**TASK BRIEF:** Please transcribe every row below verbatim, leaving the pictures out of your answer.

**RECORDS FOR THE TASK:**
* Begin *

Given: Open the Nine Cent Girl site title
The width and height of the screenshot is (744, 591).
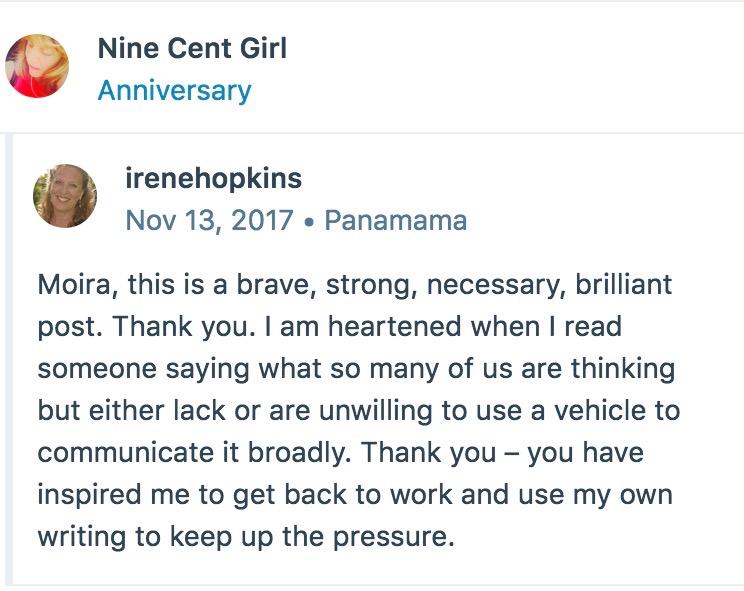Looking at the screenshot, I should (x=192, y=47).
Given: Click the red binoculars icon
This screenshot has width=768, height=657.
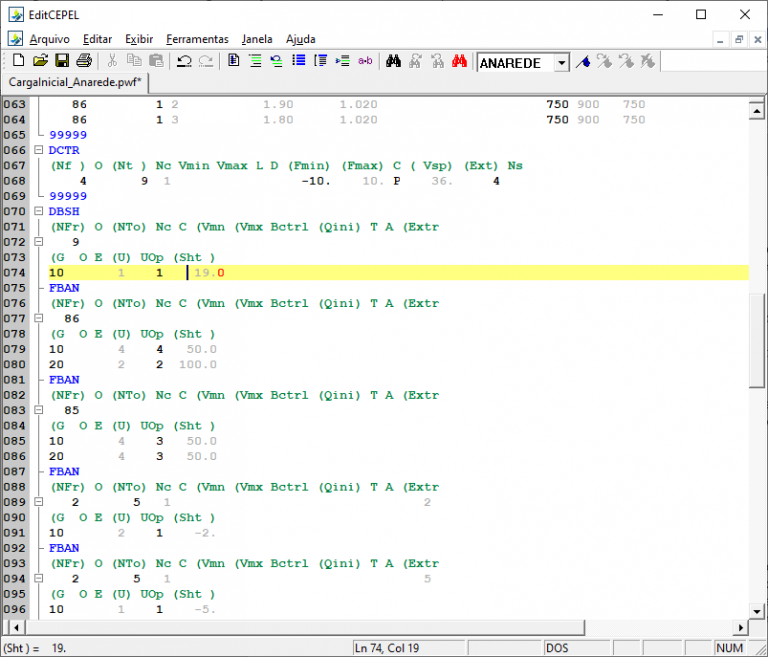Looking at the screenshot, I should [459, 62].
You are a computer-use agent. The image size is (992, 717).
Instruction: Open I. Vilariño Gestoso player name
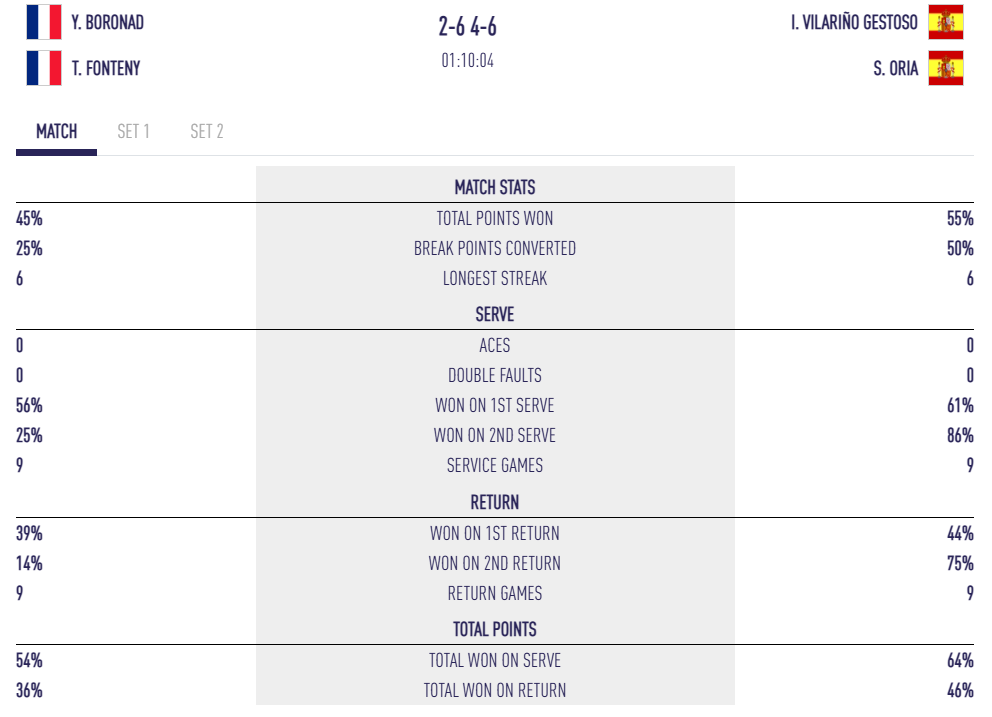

* End *

**WRITTEN SOLUTION:**
Given: Open the Nine Cent Girl site title
The width and height of the screenshot is (744, 591).
Looking at the screenshot, I should (x=192, y=47).
Given: Click the red binoculars icon
This screenshot has width=768, height=657.
Looking at the screenshot, I should [459, 62].
You are a computer-use agent. The image size is (992, 717).
Instruction: Open I. Vilariño Gestoso player name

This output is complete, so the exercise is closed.